FINRA's investigation into O'Shea focused on whether he engaged in excessive trading in his customers' accounts at his member firm. To investigate these allegations, FINRA requested that O'Shea appear for on-the-record testimony. This testimony would have allowed FINRA staff to question O'Shea under oath about his trading practices, customer relationships, investment recommendations, and whether the level of trading was appropriate given customers' investment objectives and financial situations.
O'Shea refused to appear for the requested testimony. This refusal violated FINRA rules requiring all associated persons to cooperate with regulatory investigations. The duty to cooperate is absolute and includes appearing for testimony when requested. By refusing to testify, O'Shea prevented FINRA from gathering critical evidence about the potential excessive trading and assessing whether violations occurred.

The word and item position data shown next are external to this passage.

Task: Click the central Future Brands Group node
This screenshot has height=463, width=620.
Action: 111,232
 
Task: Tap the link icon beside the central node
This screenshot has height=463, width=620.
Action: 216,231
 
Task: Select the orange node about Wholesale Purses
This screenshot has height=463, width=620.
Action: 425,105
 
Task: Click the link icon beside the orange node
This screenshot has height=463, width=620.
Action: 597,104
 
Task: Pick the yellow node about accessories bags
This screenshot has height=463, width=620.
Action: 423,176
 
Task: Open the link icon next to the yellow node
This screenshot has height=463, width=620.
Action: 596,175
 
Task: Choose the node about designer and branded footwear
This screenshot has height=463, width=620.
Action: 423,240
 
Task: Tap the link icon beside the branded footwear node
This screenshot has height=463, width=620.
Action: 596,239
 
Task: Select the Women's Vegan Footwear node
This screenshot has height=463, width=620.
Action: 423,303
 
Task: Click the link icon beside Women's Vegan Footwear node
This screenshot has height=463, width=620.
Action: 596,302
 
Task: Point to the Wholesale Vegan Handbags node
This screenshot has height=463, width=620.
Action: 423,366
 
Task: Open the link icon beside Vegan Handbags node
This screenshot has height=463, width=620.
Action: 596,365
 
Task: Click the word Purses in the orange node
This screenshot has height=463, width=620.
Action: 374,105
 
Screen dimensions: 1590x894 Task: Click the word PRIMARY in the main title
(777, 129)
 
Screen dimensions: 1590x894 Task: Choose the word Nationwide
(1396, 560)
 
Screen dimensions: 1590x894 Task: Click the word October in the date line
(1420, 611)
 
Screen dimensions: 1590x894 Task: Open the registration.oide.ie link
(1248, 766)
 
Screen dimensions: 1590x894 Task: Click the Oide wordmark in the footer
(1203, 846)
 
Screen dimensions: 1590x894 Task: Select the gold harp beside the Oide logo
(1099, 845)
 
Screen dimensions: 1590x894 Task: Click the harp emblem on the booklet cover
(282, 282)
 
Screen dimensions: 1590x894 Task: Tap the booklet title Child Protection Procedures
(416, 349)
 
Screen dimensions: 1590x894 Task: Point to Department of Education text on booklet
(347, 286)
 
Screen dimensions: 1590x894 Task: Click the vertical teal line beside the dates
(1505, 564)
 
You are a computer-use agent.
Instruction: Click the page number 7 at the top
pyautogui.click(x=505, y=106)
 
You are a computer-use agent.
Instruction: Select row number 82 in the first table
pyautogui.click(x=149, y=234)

The bar imposed on O'Shea represents the most severe sanction available and was imposed for the failure to cooperate itself, regardless of whether the underlying excessive trading allegations could have been substantiated. A bar effectively ends an individual's securities industry career, as the person cannot work for or be associated with any FINRA member firm in any capacity.
While barred individuals can technically apply for re-entry to the industry after two years, such applications are rarely granted, particularly when the bar was imposed for refusing to cooperate with an investigation.
For investors, this case underscores the importance of monitoring account activity and questioning trading patterns that seem excessive or inconsistent with investment objectives. Investors should review account statements carefully and be alert to unusually high levels of trading activity or commissions that seem disproportionate to account size.